6.3 Shredding in two directions (vertically and horizontally)

Cross-cut shredders and micro-cut shredders cut the paper in two directions. The clustering experiments are done using ideal shreds or in other words, a program shreds the images.

6.3.1 Medium fragments

The same 38 images used in strip-cut shreds are used here. The number of shreds is 459 in each image. The image is cut vertically and horizontally. The appropriate number of clusters in this context is harder to find and the method used in calculating the overall accuracy in strip-cut shreds does not apply directly as it requires the number of edges affected by clustering.

The accuracy is calculated based on the number of edges found and the maximum possible number of edges that could be found. As the maximum possible number depends on the number of edges effected by the clustering, the exact overall accuracy is not calculated here as it can only be approximated. Table 6 shows the average results of 100 and 10K tests when 5 clusters are assumed.

Table 6 Average number of neighbors found in medium fragments

The use of gray-level ranges to group the shreds into 10 clusters, will result on average in 32.42 shreds in clusters with no originally adjacent neighbors, 96.66 shreds with exactly one originally adjacent neighbor, 187.32 shreds with 2 originally adjacent neighbors, 113.13 with 3, and 29.48 with 4, as shown in Table 7.

Table 7 Average number of neighbors found when 10 clusters are used

6.3.2 Small fragments

The number of shreds is 2768 in each image. The image is cut vertically and horizontally. Table 8 shows the average results of 100 and 10K tests when 5 clusters are assumed. The use of gray-level ranges to group the shreds into 10 clusters, will result on average in 146.19 shreds in clusters with no originally adjacent neighbors, 425.86 shreds with exactly one originally adjacent neighbor, 904.64 shreds with 2 originally adjacent neighbors, 888.62 with 3, and 402.69 with 4, as shown in Table 7.
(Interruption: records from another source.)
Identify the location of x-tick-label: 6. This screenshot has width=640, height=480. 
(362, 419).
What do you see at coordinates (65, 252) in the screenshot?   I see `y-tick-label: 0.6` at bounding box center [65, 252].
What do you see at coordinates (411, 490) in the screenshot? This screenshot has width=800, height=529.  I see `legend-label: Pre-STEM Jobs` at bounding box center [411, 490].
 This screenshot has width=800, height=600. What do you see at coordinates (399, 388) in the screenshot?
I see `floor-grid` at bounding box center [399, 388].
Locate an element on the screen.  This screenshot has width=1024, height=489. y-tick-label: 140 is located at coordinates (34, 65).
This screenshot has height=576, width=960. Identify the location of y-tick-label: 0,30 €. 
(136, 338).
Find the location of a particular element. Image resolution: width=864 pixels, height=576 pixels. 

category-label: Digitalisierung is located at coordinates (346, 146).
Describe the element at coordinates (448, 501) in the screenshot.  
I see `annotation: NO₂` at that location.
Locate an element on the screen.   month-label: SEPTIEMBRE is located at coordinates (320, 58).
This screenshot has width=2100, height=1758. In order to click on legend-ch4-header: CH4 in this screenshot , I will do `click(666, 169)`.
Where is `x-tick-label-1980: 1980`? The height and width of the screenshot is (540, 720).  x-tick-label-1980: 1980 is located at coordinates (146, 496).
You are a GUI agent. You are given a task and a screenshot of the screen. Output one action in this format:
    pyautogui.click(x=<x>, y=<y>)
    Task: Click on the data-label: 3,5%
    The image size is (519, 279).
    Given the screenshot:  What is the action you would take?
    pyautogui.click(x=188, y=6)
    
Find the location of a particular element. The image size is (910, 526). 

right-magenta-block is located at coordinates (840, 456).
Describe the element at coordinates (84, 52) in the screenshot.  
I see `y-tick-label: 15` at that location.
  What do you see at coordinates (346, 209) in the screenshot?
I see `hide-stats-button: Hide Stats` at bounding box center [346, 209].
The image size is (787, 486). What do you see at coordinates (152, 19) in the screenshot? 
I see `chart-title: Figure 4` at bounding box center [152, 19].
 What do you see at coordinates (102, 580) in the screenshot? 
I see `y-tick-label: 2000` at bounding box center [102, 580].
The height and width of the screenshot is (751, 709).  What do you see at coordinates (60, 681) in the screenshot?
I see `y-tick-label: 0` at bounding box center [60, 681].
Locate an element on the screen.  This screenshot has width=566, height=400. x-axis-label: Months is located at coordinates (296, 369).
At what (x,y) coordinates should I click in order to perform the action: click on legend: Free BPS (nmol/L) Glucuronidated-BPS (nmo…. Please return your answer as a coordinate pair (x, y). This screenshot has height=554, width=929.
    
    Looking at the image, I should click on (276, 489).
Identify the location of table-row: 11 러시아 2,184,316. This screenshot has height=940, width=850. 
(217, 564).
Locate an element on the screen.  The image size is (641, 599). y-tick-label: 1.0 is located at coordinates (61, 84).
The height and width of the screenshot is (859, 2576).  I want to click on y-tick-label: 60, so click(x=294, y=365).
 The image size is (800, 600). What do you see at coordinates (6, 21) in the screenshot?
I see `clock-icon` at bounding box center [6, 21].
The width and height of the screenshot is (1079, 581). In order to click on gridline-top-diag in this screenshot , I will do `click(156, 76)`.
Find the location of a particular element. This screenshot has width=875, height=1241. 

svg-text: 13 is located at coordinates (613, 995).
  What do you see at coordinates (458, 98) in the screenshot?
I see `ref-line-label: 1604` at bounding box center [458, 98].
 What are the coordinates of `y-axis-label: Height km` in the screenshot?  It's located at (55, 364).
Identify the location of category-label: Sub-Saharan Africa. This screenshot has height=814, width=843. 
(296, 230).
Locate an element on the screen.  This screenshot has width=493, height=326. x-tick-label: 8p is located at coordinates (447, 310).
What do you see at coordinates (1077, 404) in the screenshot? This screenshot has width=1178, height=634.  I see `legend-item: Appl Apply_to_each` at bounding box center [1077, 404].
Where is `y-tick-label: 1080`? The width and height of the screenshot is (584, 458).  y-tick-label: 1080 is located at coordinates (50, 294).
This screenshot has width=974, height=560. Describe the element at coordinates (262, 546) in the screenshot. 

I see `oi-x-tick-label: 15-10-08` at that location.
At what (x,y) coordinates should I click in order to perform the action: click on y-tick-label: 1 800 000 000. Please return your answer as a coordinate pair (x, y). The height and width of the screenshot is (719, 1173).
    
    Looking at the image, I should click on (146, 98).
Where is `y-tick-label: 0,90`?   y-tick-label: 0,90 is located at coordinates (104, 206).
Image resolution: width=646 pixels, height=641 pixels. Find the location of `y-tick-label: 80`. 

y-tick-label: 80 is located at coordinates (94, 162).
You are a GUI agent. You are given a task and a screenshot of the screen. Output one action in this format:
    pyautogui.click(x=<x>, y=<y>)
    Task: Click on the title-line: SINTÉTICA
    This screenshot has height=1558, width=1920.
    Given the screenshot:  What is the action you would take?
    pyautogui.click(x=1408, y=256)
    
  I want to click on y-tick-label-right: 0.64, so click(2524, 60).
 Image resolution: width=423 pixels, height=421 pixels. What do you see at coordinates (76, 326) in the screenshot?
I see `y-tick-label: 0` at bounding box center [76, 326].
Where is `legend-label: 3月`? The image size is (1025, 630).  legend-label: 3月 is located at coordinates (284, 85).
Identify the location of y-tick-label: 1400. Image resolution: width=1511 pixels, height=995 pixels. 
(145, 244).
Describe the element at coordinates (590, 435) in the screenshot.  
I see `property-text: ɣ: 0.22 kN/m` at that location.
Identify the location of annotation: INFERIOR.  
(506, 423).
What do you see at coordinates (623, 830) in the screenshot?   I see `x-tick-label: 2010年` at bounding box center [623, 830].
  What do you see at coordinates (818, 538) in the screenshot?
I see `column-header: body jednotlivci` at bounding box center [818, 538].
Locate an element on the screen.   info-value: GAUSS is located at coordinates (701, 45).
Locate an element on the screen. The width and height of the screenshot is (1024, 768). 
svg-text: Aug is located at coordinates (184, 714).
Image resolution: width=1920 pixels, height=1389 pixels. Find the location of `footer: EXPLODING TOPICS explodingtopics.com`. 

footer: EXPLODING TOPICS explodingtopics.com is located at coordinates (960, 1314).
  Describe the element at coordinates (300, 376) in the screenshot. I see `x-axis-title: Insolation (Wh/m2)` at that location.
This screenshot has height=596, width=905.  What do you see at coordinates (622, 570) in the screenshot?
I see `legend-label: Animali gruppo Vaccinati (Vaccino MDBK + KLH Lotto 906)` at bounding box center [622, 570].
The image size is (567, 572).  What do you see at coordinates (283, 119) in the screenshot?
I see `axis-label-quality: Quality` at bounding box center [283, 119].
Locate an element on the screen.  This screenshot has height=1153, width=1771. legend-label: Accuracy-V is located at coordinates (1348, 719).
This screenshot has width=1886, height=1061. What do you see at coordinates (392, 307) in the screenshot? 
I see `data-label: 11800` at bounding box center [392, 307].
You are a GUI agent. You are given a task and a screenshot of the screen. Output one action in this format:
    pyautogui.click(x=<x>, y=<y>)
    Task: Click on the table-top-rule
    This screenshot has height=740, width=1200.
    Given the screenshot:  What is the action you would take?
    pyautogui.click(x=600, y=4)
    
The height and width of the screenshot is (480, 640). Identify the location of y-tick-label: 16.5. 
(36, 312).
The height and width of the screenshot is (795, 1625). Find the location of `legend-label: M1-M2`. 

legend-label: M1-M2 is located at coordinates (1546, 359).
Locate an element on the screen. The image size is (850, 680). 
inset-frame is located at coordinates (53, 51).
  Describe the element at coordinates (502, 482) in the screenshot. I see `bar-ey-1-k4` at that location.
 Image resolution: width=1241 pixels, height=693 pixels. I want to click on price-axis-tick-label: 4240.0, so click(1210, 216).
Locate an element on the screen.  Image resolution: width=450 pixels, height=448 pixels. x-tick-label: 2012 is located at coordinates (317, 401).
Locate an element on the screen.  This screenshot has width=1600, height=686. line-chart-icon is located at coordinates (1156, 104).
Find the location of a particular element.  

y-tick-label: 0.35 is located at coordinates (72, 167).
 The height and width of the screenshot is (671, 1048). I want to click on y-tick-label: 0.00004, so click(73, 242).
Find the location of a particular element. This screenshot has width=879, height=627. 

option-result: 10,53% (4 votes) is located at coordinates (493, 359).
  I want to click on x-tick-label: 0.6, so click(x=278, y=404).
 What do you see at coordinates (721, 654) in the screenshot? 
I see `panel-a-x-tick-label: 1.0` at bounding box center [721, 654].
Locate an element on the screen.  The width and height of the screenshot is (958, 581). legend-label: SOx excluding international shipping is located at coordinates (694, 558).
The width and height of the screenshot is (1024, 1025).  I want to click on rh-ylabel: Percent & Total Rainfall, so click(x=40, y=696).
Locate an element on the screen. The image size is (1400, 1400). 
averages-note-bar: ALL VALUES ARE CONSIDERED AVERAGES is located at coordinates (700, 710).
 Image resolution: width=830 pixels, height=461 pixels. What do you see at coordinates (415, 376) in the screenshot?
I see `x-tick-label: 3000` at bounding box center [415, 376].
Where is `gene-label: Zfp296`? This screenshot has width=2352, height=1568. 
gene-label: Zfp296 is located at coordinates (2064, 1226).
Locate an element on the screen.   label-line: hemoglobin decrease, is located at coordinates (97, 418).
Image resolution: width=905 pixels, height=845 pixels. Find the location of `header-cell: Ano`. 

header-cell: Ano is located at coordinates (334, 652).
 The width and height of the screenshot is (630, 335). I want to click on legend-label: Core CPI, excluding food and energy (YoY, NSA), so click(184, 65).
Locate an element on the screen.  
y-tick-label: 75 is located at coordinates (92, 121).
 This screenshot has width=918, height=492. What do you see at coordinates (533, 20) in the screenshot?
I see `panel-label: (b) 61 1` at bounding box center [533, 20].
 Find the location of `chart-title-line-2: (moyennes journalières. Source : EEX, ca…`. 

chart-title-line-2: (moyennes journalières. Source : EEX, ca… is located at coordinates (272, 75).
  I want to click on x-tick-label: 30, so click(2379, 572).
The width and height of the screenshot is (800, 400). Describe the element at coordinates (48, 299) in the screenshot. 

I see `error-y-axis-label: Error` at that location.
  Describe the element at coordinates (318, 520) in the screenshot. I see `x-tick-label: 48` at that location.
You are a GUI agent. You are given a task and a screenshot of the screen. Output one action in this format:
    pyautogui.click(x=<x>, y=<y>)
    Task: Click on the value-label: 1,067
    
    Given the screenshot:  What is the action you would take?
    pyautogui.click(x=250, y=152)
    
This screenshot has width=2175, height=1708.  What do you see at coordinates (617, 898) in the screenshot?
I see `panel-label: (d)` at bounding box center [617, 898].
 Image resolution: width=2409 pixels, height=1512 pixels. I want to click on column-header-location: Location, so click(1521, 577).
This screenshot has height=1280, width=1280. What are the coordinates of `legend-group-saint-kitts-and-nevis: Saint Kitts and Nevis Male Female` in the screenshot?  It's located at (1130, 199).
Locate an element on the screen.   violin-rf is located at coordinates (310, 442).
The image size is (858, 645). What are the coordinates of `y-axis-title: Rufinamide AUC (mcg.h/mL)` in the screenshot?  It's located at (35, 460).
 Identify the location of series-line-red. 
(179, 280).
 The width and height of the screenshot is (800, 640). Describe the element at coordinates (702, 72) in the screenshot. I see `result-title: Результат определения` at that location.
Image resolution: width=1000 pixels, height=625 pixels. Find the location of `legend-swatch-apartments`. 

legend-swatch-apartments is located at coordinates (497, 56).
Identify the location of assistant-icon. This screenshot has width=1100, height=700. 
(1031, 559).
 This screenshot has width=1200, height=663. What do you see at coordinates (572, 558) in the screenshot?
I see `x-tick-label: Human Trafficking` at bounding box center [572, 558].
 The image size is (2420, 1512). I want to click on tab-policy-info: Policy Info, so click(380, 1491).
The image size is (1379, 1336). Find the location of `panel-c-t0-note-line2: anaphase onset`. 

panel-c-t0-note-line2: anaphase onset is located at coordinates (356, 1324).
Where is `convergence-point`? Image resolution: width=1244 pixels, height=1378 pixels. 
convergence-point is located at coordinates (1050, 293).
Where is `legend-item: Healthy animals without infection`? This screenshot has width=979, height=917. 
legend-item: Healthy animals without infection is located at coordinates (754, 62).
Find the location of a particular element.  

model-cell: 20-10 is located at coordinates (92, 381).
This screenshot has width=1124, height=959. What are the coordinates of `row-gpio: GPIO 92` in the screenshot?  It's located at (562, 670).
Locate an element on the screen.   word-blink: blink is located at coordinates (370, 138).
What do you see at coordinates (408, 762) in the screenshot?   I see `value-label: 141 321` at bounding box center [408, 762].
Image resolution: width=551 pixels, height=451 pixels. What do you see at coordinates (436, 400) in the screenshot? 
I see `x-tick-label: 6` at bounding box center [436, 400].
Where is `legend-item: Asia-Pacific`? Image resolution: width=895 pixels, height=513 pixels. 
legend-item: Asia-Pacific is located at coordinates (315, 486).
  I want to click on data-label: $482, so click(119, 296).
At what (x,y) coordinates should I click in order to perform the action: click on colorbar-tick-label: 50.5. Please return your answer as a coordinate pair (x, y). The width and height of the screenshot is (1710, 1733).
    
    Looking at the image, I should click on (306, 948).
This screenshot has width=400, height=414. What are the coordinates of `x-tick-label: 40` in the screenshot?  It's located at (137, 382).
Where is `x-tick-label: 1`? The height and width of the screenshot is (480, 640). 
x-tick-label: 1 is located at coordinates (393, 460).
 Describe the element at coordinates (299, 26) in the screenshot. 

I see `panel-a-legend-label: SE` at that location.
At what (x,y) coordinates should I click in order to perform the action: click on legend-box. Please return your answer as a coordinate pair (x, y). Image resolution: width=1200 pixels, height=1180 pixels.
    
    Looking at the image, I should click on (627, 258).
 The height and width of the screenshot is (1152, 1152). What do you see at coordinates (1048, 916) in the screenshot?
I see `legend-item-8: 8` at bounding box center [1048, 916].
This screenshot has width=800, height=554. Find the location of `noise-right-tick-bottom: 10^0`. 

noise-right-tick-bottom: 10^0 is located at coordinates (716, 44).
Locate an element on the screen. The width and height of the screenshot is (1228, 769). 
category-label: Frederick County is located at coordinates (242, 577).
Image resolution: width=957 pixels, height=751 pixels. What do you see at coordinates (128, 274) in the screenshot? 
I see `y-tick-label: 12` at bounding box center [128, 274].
Table 8 Average number of neighbors found in small fragments

7 Comparison

Table 9 describes literature tackling the clustering of paper shreds in terms of: document type and content, damage type and shred size, number of papers considered, real shredded papers vs. simulation, and methods used. None of the methods given in the table assumes the existence of missing pieces in the clustering experiments.

Table 9 Comparison

8 Conclusions and future work

This paper suggests the possibility of working on the hard problem of reassembling shredded paper, even for small sizes of paper shreds. The work focuses on clustering, which is a possible phase in shredded paper assembly. Vertically shredded images in addition to images shredded vertically and horizontally were considered. A set of features were used in the experiments to describe the shreds followed by k-means clustering. The results evaluation depends on the available information regarding the position of each shred and the neighborhood of each shred in the original image. Knowing the adjacent shreds of each shred makes it easier to check if the clustering was effective. The experimental results for all sizes and features were reported. The results show that there is potential for the clustering approach to be used in reconstructing the shredded paper.

A lot can be done for future research, as the results of the clustering approach used in the experiments depend heavily on the features chosen, other feature extraction methods and clustering algorithms can be tested. Also, the use of other document types and documents with backgrounds is left for future work.